2. Your boss asks you to construct a special resistor made of two metals. Metal 1 is iridium and metal 2 is uranium. The iridium is 25 cm long with a square cross section of 3.0 mm on a side. The uranium is 40 cm long, also with a square cross section of 3.0 mm on a side.

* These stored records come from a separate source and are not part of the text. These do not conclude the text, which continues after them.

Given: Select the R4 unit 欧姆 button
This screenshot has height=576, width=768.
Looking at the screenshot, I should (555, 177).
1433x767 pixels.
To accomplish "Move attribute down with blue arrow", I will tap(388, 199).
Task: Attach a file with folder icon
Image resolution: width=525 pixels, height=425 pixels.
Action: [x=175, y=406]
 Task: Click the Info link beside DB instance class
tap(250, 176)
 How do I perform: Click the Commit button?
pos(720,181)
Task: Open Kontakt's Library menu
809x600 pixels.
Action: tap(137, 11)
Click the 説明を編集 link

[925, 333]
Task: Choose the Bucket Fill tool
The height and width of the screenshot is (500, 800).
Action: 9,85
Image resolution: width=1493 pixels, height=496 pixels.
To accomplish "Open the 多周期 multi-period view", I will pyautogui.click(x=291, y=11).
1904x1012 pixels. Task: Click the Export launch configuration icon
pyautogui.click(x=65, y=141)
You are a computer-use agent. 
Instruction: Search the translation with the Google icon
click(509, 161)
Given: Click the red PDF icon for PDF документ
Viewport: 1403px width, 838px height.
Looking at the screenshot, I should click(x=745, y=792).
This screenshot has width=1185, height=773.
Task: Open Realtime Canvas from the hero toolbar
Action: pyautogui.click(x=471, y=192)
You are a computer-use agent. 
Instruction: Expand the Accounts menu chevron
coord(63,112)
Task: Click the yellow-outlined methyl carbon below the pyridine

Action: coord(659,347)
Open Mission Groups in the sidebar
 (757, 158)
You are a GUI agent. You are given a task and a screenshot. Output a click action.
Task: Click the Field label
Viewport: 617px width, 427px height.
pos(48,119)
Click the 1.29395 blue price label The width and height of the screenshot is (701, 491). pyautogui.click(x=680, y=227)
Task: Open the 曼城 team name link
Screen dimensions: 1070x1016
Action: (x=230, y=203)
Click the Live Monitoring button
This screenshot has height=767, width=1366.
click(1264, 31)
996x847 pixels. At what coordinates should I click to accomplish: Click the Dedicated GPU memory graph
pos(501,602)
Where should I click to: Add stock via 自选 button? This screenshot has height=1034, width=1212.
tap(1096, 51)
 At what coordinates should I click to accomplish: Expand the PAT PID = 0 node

The two metals are fused together at one of their 3.0 x 3.0 $mm^2$ ends, making a conductor that has a

total length of 65 cm.

(a) What is the electrical resistance measured between the ends of the composite rod, under the assumption that no additional resistance occurs at the point where the rods are fused‘?

Answer

$R= \rho*(L/S)$,

R is resistance, L is length, S is section

$S(uranium) = S(iridium) = 3*3 =9 (mm^2) = 9*(10^{-6}) (m^2)$

$\rho(uranium) =0.280 *(10^{-6}) ohm*m$

$\rho(iridium) = 0.05*(10^{-6}) ohm*m$

$R(uranium) = (0.28*10^{-6})*0.4/(9*10^{-6}) = 12.44*10^{-3}$ ohms

$R(iridium) = (0.05*10^{-6})*0.25/(9*10^{-6}) =1.39*10^{-3}$ ohms

Because the wires are linked one after the other the two resistances are is series

$R = R(uranium)+R(iridium) = 13.83*10^{-3}$ ohms